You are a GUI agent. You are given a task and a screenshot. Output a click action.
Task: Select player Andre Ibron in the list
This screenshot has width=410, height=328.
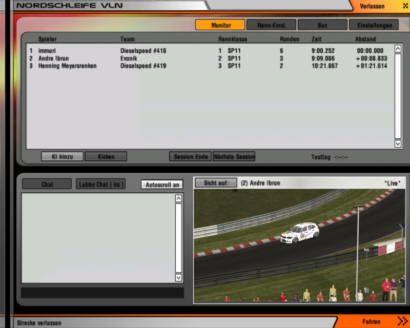click(x=53, y=58)
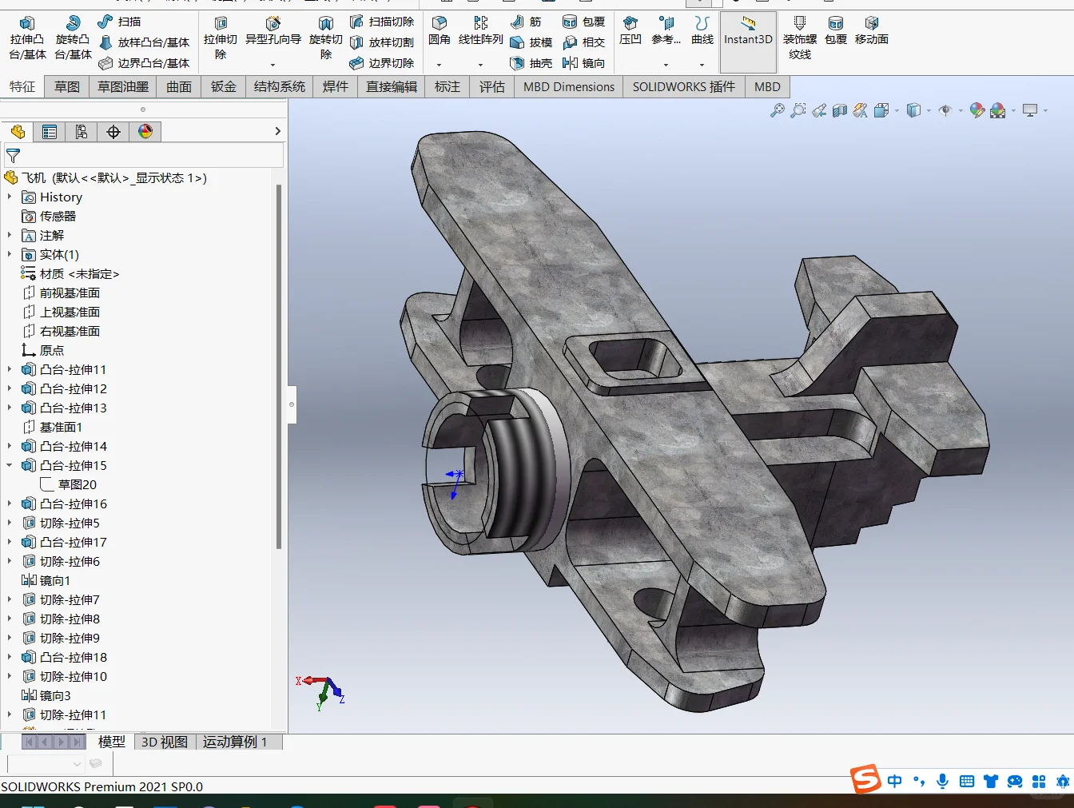Open the PropertyManager tab icon
The width and height of the screenshot is (1074, 808).
[x=50, y=132]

════════

• [About this exercise] Instructions for the listing above: set down every entry exactly and drop any image.

• [Answer for this exercise]
You are a GUI agent. You are given a task and a screenshot. Output a click action.
Task: Select player Andre Ibron in the list
This screenshot has width=410, height=328.
click(x=53, y=58)
Open the PropertyManager tab icon
The width and height of the screenshot is (1074, 808).
[x=50, y=132]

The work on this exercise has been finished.